Both describe the same discount. The second framing converts better with B2B buyers who are comparing monthly line items across vendors.

For SaaS products with high setup cost per customer, annual billing should be your default checkout suggestion, not an opt-in. In aiassist.chat's checkout flow, annual billing is pre-selected with a visible "save $XX" label. Monthly billing is available but requires a click to select it.

Handling Overage Notifications Without Damaging Trust

Customers hate billing surprises more than they hate overages. The solution is not to prevent overages — it's to make them completely transparent and controllable.

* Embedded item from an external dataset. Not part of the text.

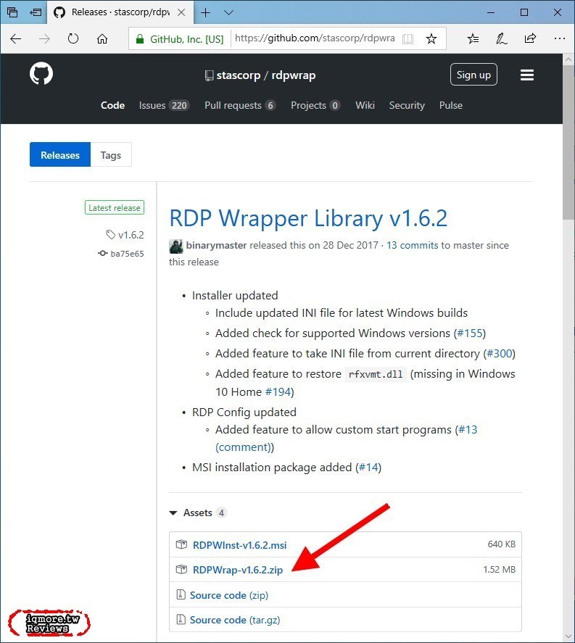
Task: Collapse the Assets section
Action: click(x=173, y=513)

Our overage system works in three stages:

80% threshold email — "You've used 80% of your conversation limit this month. At your current pace, you'll hit your limit in ~6 days."
95% threshold email + in-app banner — "You're almost at your conversation limit. Upgrade now to avoid interruption, or set an overage budget to continue automatically."
At 100% — Widget shows a fallback message ("Chat is temporarily unavailable — please email us") unless the tenant has enabled overage billing.

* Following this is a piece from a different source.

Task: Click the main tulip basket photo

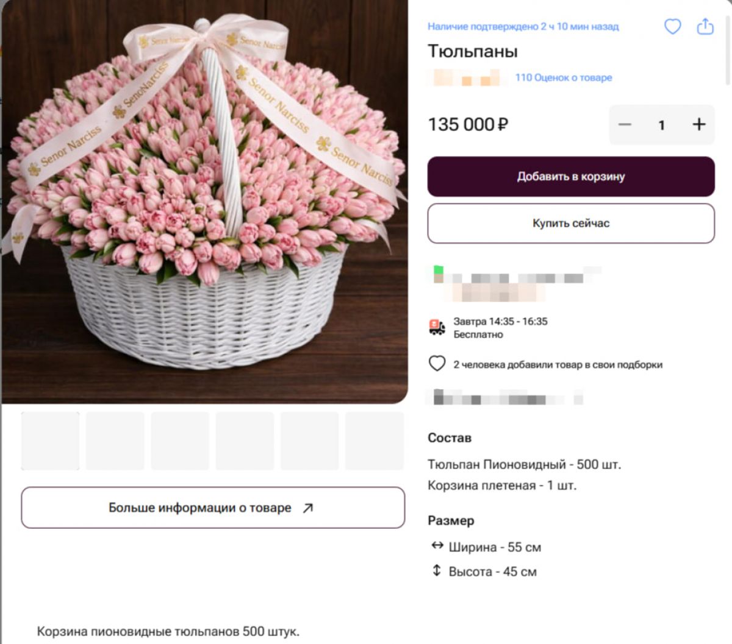Action: click(x=204, y=201)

Tenants who opt into automatic overages are charged $0.01 per additional conversation above their plan limit — a rate that's more expensive per-conversation than any plan tier, which provides strong incentive to upgrade rather than rely on overages as a pricing strategy.

Hard cutoffs without warning produce support escalations and churn. Transparent caps with self-service upgrade paths produce upgrades.

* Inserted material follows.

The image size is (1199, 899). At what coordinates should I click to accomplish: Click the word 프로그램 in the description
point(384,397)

Enterprise Custom Pricing: When to Do It

"Contact us for enterprise pricing" should not be a euphemism for "we don't know what to charge." Enterprise custom pricing is appropriate when:

The customer requires a custom SLA (response time guarantees, uptime commitments beyond standard 99.9%)
Security compliance review is required (SOC 2 report sharing, questionnaire completion, procurement review)
Custom integration work is needed
Volume is high enough that the standard tiers are clearly wrong (150k+ conversations/month)

When you agree to enterprise pricing, price for the relationship cost, not just the infrastructure. A $50k/year enterprise contract that requires 20 hours/month of support, a dedicated Slack channel, and quarterly business reviews has very different economics than the same $50k from a customer who self-serves.

The floor for enterprise custom pricing should be 3–5x your highest published tier. Below that, the customer should use a standard plan.

Metered Billing Infrastructure

Usage-based billing requires infrastructure that most teams underestimate:

Usage counters — track consumption in real time, not just at billing cycle end. We use Redis counters keyed by tenant and billing period.
Idempotent billing events — conversation events need to be deduplicated. A retry of a failed API call should not double-bill. We use conversation_id as an idempotency key in the billing ledger.
Stripe Billing integration — for metered billing, Stripe's Usage Records API lets you report consumption and bill at month-end. Set up a cron job that reports usage and verify it reconciles against your internal counters.
Self-service usage visibility — tenants should be able to see their current period consumption at any time from the dashboard. Opaque billing is a trust killer.

// Record a conversation usage event (Rust example)
pub async fn record_conversation(
    db: &Pool<Postgres>,
    redis: &RedisPool,
    tenant_id: Uuid,
    conversation_id: Uuid,
) -> Result<()> {
    // Idempotent: skip if already recorded
    let inserted = sqlx::query!(
        "INSERT INTO billing_events (tenant_id, conversation_id, occurred_at)
         VALUES ($1, $2, NOW())
         ON CONFLICT (conversation_id) DO NOTHING
         RETURNING id",
        tenant_id,
        conversation_id,
    )
    .fetch_optional(db)
    .await?;

    if inserted.is_some() {
        // Increment real-time counter in Redis
        let key = format!("usage:{}:{}", tenant_id, current_billing_period());
        redis.incr(&key).await?;
    }

    Ok(())
}

Building this infrastructure correctly upfront costs one sprint. Building it correctly after you've shipped and have real customers costs three sprints and two billing incidents.